Among the entries below, which lines include the string "will"? Show each one.

BEGIN

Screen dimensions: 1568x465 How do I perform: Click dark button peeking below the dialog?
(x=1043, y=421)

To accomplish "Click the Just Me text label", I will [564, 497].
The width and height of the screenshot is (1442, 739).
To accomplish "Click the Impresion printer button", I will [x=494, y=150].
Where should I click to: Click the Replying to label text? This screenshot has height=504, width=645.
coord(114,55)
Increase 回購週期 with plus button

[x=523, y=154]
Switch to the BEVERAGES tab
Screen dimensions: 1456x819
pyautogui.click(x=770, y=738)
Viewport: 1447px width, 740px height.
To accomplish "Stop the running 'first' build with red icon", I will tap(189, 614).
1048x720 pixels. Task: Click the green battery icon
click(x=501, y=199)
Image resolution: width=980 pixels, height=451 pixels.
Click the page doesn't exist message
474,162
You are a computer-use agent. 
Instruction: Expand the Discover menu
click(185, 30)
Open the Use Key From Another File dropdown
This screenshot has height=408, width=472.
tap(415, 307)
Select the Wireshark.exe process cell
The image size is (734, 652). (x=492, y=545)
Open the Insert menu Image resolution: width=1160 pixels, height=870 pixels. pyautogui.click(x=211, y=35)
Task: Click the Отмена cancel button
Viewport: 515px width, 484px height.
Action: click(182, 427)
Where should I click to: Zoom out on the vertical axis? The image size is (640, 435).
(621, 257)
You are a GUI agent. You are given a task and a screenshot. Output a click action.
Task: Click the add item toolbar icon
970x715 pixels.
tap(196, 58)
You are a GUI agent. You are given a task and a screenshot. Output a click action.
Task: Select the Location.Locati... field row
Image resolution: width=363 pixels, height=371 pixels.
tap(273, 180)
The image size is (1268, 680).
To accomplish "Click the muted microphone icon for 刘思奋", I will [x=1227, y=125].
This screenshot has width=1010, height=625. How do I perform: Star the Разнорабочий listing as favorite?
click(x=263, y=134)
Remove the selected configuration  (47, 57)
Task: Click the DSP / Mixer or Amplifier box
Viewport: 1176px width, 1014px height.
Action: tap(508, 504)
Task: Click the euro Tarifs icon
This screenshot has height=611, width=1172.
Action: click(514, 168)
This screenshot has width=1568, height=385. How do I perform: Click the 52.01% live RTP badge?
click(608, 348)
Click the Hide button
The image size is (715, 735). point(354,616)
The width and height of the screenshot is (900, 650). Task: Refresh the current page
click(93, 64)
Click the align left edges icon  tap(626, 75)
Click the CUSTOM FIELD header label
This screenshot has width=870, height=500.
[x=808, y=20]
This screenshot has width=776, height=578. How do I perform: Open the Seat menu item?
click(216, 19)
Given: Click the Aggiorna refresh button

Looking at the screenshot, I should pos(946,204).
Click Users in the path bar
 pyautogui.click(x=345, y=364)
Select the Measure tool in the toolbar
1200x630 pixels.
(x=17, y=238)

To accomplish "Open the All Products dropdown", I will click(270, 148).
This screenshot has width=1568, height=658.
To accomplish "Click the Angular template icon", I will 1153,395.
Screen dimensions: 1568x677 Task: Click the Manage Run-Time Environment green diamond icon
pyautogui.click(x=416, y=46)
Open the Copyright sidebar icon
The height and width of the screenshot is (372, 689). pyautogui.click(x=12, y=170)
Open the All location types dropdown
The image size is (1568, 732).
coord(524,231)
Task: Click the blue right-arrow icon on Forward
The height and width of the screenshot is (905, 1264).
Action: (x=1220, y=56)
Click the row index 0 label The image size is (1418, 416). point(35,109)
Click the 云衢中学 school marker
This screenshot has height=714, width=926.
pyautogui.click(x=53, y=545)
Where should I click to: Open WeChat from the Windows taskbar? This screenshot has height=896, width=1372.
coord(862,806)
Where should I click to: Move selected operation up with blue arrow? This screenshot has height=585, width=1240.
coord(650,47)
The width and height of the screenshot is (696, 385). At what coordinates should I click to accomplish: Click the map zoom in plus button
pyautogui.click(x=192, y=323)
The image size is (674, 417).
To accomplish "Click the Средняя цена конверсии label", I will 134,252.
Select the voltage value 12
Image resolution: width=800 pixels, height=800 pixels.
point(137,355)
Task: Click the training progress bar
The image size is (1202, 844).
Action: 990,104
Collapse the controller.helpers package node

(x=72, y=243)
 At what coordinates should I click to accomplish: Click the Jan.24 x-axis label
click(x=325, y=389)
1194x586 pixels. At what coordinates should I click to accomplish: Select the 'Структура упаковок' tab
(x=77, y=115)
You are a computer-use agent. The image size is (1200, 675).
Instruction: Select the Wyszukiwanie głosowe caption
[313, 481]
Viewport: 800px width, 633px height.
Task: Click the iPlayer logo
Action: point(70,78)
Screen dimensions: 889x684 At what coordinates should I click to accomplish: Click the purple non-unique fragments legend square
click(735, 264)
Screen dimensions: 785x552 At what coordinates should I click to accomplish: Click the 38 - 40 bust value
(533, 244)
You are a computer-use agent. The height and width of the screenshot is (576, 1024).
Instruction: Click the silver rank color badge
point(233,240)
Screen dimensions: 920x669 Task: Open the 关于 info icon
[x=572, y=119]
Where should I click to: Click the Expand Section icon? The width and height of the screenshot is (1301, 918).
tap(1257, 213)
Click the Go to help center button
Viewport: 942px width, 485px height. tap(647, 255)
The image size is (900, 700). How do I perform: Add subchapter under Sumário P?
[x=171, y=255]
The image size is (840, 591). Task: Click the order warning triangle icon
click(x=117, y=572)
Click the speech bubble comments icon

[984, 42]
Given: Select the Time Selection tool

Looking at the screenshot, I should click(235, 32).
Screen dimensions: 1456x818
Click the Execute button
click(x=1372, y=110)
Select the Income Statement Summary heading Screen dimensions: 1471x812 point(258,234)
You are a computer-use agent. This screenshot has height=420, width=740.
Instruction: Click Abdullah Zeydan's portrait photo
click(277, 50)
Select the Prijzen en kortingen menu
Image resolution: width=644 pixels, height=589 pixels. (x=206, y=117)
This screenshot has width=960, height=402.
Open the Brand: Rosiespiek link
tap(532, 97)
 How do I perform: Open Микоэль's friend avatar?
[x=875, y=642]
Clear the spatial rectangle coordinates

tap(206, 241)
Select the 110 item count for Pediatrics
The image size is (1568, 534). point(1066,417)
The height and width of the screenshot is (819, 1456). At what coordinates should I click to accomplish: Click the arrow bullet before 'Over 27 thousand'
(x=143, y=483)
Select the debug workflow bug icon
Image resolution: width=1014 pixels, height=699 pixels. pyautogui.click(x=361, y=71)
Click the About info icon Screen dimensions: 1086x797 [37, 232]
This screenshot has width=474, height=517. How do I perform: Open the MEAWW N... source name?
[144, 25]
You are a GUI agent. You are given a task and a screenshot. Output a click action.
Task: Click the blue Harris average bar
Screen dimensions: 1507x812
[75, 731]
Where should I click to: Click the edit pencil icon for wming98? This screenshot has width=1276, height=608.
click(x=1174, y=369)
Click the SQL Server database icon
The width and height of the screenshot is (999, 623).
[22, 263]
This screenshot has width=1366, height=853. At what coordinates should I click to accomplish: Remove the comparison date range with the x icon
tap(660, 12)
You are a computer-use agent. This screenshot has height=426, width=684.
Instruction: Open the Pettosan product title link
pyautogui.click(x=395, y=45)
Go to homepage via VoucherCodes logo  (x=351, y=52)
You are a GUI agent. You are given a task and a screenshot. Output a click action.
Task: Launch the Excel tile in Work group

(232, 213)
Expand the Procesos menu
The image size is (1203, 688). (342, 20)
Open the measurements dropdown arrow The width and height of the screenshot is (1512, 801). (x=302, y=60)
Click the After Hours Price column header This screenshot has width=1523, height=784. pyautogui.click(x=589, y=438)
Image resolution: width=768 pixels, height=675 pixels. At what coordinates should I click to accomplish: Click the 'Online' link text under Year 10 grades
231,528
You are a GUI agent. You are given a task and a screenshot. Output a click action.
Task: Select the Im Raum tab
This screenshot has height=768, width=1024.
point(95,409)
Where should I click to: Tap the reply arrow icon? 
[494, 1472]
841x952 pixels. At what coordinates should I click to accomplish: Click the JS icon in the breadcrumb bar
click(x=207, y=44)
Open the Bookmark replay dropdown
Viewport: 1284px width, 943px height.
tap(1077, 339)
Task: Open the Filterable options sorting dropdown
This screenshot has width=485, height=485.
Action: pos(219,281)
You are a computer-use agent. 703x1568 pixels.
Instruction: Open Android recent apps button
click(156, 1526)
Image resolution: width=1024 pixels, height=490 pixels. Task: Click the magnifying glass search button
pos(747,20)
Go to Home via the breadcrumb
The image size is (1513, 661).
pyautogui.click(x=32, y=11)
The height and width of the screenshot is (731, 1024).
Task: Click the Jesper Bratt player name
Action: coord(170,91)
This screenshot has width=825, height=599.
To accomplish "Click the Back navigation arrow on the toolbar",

END

SOLVED EXERCISE –
To accomplish "Click the Just Me text label", I will [564, 497].
To accomplish "Click the Impresion printer button", I will [x=494, y=150].
To accomplish "Stop the running 'first' build with red icon", I will tap(189, 614).
To accomplish "Click the muted microphone icon for 刘思奋", I will [x=1227, y=125].
To accomplish "Open the All Products dropdown", I will click(270, 148).
To accomplish "Click the Angular template icon", I will 1153,395.
To accomplish "Click the Средняя цена конверсии label", I will 134,252.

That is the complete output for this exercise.